What power we have is in our words, and in our thoughts. And it is that strength which we offer to the people of Iran on this day.
Across the diverse and often contentious world of weblogs, each of us has chosen to put aside our differences and come together today to declare our unanimity on the following simple principles:
- That the people of Iran are allies of free men and women everywhere in the world, and deserve to live under a government of their own choosing, which respects their own personal liberties
- That the current Iranian regime has failed to create a free and prosperous society, and attempts to mask its own failures by repression and tyranny
We do not presume to know what is best for the people of Iran; but we are firm in our conviction that the policies of the current government stand in the way of the Iranians ability to make those choices for themselves.
And so we urge our own governments to turn their attention to Iran. The leaders and diplomats of the world's democracies must be clear in their opposition to the repressive actions of the current Iranian regime, but even more importantly, must be clear in their support for the aspirations of the Iranian people.
And to the people of Iran, we say: You are not alone. We see your demonstrations in the streets; we hear of your newspapers falling to censorship; and we watch with anticipation as you join the community of the Internet in greater and greater numbers. Our hopes are with you in your struggle for freedom. We cannot and will not presume to tell you the correct path to freedom; that is for you to choose. But we look forward to the day when we can welcome your nation into the community of free societies of the world, for we know with deepest certainty that such a day will come
A personal note: I have only had one Iranian acquaintance in my life, but I definitely considered him a friend. While I was in college (second time round) I had a part-time job as a self-serve gas station attendant. The senior employee was an engineering student named Rahim. The school I attended had (and probably still has) a significant middle-eastern student population, a lot of them in engineering. This was also during a period (mid-eighties) when Iran was not a popular place to be from (Iatolla Khomeini era). Since he was obviously middle-eastern, people would sometimes ask him, "Where are you from?" to which he would reply, with a sly grin "Persia".

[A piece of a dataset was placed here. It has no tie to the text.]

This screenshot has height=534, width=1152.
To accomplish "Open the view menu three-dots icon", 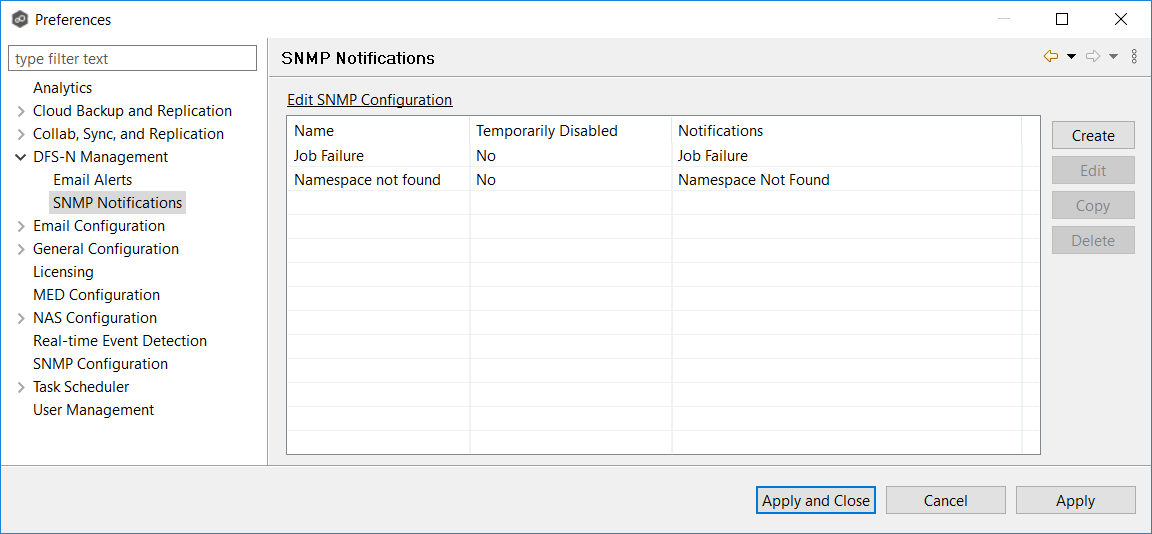I will (1134, 57).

He was not very political, so the topic of Iranian politics rarely came up. Occasionally he would show me some propaganda sheet he had picked up on campus, written in Farsi, and translate some of it for me. He also delighted in the ridiculous political cartoons showing Uncle Sam in various uncomplimentary poses. He seemed to regard the whole thing as humorous, but he got very serious when he spoke on rare occasion about the danger his relations back home faced from the oppressive regime. He had married an American and intended to stay here, at least until things got better back home.
I can't count the number of times he helped me out with work-related situations like swapping shifts and taking over for me in emergency situations. I gladly did the same for him. He was especially enamored with a nice "fuzzbuster" I had that I used for my many trips to Dallas. He borrowed it for a couple of trips he had to make to El Paso, where a former professor was holding a term paper of his "hostage" and he was negotiating to have the paper approved in order to get credit for the course, which was holding up his degree. He returned from his trips singing the praises of the magical device.
I lost track of him, of course, after I quit the job but to this day he is the face of Iran to me - friendly, helpful and a little mischievous, with a heart of gold. I wish him and all the people of Iran good will and the blessings of freedom.